Medical Care In Schools

24 Jan 2012

The GMB is to join an expert group to review medical care in schools with the first meeting on 1st February with recommendations to follow by Easter. The Government invite is “very welcome” because two out of five staff providing medical care to children in schools currently don’t have access to proper training or facilities according to a new GMB survey.

GMB, the union for school support staff, today responded positively to a Government invitation to join an expert “Supporting Pupils with Medical Needs in Schools and Early Years Settings Working Group”. The first meeting is on 1 February and recommendations will follow “by Easter”. GMB represents more than 100,000 school support staff.

GMB also today publishes the results of its latest nationwide survey about the state of medical care in schools. It reveals that while the most common medical duty undertaken by school support staff such as teaching assistants and secretaries is first aid (39%), large proportions of them are also involved in supporting children with asthma and diabetes (37% and 18% respectively), including insulin injections. Other medical procedures include feeding children through tubes in their noses or stomachs, helping them with their toileting, and sorting out catheters which remove urine from the bladder. 

40% of school support staff have not had relevant professional medical training for the duties they undertake. 40% also do not have access to a dedicated medical room, and have to use the staffroom or toilets to administer medical care instead. 54% feel vulnerable because of the tasks they’re expected to do. One-third say they’re still not getting the support and supervision they need from their school. Only 13% of support staff who undertake medical duties receive a first aid payment. 86% get no additional payment at all. 

GMB will now play a full role in the “Supporting Pupils with Medical Needs in Schools and Early Years Settings Working Group” which will review the issues and evidence, including clarity on procedures that can be undertaken by non-medical staff and appropriate staff training for specific medical conditions. It will provide “recommendations by Easter on the most viable options to take forward” to the Department for Education and Department of Health.

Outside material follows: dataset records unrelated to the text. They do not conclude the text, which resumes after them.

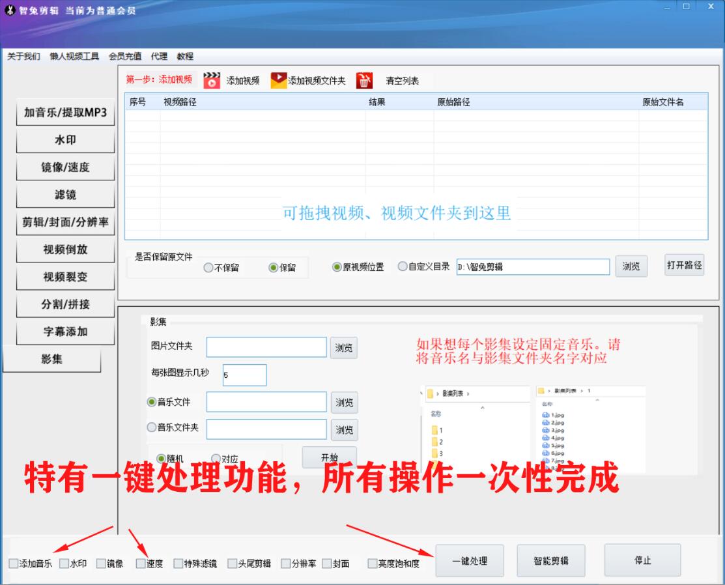Tick the 水印 checkbox
Image resolution: width=725 pixels, height=585 pixels.
click(64, 564)
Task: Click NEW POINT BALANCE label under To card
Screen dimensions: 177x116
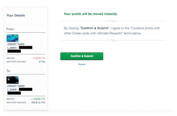Action: (x=16, y=103)
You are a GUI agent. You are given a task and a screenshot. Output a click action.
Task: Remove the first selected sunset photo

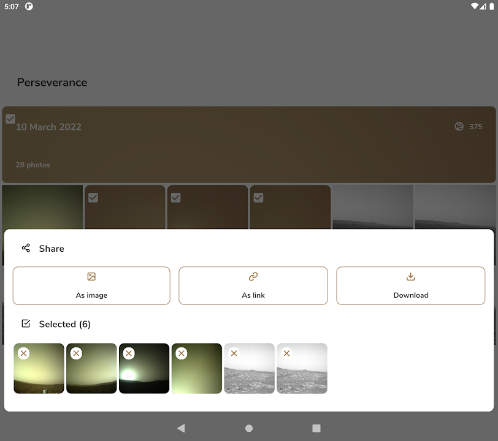[x=23, y=353]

The group will not be asked to consider legislative options.

Further meetings of the main group are scheduled to take place in the weeks commencing 20 February, 5 March and 26 March with agendas covering issues such as staff responsibility, liability and accountability, generic training, the role of school nurses, dissemination and next steps.

GMB has previously raised the problem of medical care in schools directly with Secretary of State for Education Michael Gove at a meeting on 12 October and in several Education Forum meetings of unions, employers and policymakers chaired by Schools Minister Nick Gibb. A working group set up under the auspices of the Forum began work on the subject last autumn with GMB participation; this work will now be taken forward.

Sharon Holder, GMB National Officer for Schools, said: “GMB has been campaigning to improve medical care in schools for some time, which is why the Government’s invitation to join this review is very welcome. We will work with other key stakeholders to try to improve the current makeshift arrangements that schools have in place. Headteachers currently expect teaching assistants and secretaries to do everything from insulin injections to tube feeding. In too many cases staff are simply expected to “learn on the job” and sometimes they’re unsure about the correct dosage or procedure.

The Government, the NHS and local authorities must ensure that schools are properly resourced to care for vulnerable children. Headteachers have a responsibility to pupils, parents and staff to put proper training and facilities in place.

GMB consider that intricate medical procedures should be left to qualified health professionals which means more school nurses. There is a limit to the care that non-medical school staff can safely undertake. Given the increasing prevalence of asthma and diabetes, along with more complex conditions, this is a priority issue for all schools”.